In [197]:
import sys
import os

sys.path.append(os.path.abspath(".."))

from langsmith import Client
from typing import TypedDict
from typing_extensions import Annotated
from langchain.chat_models import init_chat_model
from src.agent import graph

In [198]:
from langsmith import Client
from langchain_core.messages import HumanMessage

client = Client()
dataset_name = "test_the_correct_code_is_generated"

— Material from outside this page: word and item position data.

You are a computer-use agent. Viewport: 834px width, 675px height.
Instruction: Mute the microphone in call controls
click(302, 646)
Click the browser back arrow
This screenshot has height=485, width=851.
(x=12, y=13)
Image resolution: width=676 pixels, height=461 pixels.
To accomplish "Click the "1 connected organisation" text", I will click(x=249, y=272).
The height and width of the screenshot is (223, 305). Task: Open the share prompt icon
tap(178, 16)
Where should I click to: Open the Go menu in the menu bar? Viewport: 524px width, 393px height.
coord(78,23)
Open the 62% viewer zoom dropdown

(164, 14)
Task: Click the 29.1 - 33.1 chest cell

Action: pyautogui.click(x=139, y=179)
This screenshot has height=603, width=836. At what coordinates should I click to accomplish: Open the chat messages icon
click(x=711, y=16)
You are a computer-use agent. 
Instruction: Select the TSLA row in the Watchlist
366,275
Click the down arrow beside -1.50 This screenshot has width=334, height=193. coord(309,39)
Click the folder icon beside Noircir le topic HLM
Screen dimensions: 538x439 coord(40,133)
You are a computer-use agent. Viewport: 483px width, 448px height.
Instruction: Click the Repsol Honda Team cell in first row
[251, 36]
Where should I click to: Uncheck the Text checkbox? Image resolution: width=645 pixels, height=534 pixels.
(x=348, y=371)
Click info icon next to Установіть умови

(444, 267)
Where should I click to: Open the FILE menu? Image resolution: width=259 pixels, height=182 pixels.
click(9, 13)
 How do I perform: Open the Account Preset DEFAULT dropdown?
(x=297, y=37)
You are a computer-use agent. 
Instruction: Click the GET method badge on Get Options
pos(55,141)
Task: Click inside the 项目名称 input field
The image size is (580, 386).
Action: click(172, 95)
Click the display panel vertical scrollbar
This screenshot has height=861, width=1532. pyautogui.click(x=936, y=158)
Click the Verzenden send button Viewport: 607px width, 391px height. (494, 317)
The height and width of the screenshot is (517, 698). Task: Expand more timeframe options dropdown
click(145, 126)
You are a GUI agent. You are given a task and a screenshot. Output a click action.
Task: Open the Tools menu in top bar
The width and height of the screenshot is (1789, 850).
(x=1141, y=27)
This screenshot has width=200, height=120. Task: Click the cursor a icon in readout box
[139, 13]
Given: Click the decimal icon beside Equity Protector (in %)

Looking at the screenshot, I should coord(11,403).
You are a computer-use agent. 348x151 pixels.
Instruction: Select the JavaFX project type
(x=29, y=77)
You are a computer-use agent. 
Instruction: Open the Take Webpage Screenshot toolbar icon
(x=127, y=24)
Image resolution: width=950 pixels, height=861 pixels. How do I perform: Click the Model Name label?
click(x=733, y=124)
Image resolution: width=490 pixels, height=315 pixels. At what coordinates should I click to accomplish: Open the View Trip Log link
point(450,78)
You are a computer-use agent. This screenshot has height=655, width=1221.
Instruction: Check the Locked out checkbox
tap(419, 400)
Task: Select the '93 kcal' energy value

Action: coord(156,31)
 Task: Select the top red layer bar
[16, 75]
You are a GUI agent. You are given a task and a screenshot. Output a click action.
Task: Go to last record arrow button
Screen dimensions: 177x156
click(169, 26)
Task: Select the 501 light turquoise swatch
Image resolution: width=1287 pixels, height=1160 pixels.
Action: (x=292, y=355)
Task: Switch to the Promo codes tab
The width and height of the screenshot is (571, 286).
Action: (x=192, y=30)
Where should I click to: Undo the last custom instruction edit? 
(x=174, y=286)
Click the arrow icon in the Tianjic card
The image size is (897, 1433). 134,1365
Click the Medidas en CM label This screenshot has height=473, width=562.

# Original examples (with HumanMessage objects)
examples = [
    {
        "inputs": {
            "messages": [
                {"role": "user", "content": "I want a function to add two numbers"}
            ]
        },
        "outputs": {
            "code": "def add_two_numbers(a: int, b: int) -> int:\n    return a + b"
        },
    },
    {
        "inputs": {
            "messages": [
                {
                    "role": "user",
                    "content": "I want a function to print 'Hello, World!'",
                }
            ]
        },
        "outputs": {"code": "def print_hello_world():\n    print('Hello, World!')"},
    },
    {
        "inputs": {
            "messages": [
                {
                    "role": "user",
                    "content": "I want a function to concatenate two strings with a space in between",
                }
            ]
        },
        "outputs": {
            "code": "def concatenate_strings(a: str, b: str) -> str:\n    return a + ' ' + b"
        },
    },
]


# Create (or append to) the dataset using converted inputs
if not client.has_dataset(dataset_name=dataset_name):
    dataset = client.create_dataset(dataset_name)
else:
    dataset = client.read_dataset(dataset_name=dataset_name)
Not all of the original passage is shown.